第5章 結び:日本が取るべき冷徹な国家戦略
国際法違反の懸念やダブルスタンダード論をもとに、「日本はアメリカに対して毅然と意見を言い、不必要な戦争を止めるべきだ」とするお花畑的な現状維持論は、国際政治警察が存在しない非情な現実世界においては、国家の自殺行為に等しい。
安全保障の根幹とは、「敵か味方か」を明確にすることである。日本が東アジアで有事に直面した際、米国からの確実な防衛コミットメントを引き出したいのであれば、米国が戦っている今、曖昧な二枚舌を使うべきではない。中途半端な態度をとって「批判的な友人」を気取る国を、米国が命を懸けて守る義理はないからである。

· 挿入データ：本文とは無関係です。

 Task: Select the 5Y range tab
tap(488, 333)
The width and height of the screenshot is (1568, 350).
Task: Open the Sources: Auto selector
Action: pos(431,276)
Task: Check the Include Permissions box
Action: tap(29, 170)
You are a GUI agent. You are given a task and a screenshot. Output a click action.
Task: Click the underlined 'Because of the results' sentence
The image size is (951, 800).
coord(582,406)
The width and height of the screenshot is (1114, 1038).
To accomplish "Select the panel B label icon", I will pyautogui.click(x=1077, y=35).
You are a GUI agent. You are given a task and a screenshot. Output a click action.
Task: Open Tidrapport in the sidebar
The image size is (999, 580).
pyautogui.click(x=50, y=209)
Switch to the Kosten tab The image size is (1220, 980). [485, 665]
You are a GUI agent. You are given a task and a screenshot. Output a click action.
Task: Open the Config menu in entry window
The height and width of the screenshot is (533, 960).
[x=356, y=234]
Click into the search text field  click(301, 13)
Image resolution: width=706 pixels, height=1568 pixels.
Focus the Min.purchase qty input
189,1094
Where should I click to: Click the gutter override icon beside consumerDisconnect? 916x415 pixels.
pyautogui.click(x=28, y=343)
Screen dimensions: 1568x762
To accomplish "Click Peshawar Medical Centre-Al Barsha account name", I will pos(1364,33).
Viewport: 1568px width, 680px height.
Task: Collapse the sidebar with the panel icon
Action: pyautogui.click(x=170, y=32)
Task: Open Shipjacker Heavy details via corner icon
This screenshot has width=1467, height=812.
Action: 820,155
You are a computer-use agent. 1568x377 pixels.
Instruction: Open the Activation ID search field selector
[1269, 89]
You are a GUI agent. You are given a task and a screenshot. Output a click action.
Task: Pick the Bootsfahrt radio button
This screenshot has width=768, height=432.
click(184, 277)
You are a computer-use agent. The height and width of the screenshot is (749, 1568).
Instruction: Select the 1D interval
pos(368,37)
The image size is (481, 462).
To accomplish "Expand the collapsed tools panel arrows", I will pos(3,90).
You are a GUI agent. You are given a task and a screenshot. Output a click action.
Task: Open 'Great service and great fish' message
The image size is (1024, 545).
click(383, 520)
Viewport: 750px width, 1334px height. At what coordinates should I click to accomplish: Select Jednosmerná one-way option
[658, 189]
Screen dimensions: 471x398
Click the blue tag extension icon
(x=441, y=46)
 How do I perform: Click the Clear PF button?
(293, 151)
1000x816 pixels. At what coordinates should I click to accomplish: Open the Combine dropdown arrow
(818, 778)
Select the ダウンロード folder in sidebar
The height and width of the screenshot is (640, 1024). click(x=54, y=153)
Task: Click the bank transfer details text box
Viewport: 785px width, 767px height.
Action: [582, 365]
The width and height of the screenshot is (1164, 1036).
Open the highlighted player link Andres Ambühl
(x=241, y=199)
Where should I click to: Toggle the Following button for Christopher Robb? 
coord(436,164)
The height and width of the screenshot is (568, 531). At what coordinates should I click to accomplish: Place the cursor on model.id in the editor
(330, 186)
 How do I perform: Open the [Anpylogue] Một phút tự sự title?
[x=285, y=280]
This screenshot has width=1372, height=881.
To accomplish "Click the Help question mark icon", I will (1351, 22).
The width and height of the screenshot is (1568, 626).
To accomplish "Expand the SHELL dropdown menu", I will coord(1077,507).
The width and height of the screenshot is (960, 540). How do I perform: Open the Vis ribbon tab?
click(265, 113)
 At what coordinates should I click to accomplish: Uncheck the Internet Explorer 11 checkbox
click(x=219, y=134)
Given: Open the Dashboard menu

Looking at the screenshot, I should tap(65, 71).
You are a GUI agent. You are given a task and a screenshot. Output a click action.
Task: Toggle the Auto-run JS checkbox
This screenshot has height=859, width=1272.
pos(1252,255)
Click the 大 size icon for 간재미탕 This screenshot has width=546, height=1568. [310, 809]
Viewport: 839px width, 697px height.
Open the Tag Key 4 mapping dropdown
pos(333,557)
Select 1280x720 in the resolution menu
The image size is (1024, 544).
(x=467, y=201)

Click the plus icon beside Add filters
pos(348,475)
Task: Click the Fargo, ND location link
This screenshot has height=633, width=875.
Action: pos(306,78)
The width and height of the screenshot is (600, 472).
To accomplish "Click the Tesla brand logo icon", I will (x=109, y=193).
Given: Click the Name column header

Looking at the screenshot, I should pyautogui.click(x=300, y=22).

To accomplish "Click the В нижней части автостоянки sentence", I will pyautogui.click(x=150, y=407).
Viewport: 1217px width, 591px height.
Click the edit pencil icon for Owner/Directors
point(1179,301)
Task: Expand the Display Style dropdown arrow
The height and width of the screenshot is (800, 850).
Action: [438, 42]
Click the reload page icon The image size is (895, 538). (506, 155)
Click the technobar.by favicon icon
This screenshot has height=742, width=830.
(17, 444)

湾岸戦争時のように、莫大な資金を拠出しながらも曖昧な態度に終始し、国際的評価も戦後の果実もすべて失った愚を繰り返してはならない。自衛隊の派兵といった人的・物質的リスクを伴わない「明白な支持表明」という立場をとるだけで、最強の同盟国との信頼関係を強固にし、戦後の新たな国際秩序において利権の種を蒔くことができる。日本政府はセンチメンタルな平和主義や局所的なIT論理の茶々に惑わされることなく、冷徹な現実主義(リアリズム)に基づき、米国のイラン作戦を断固として支持すべきである。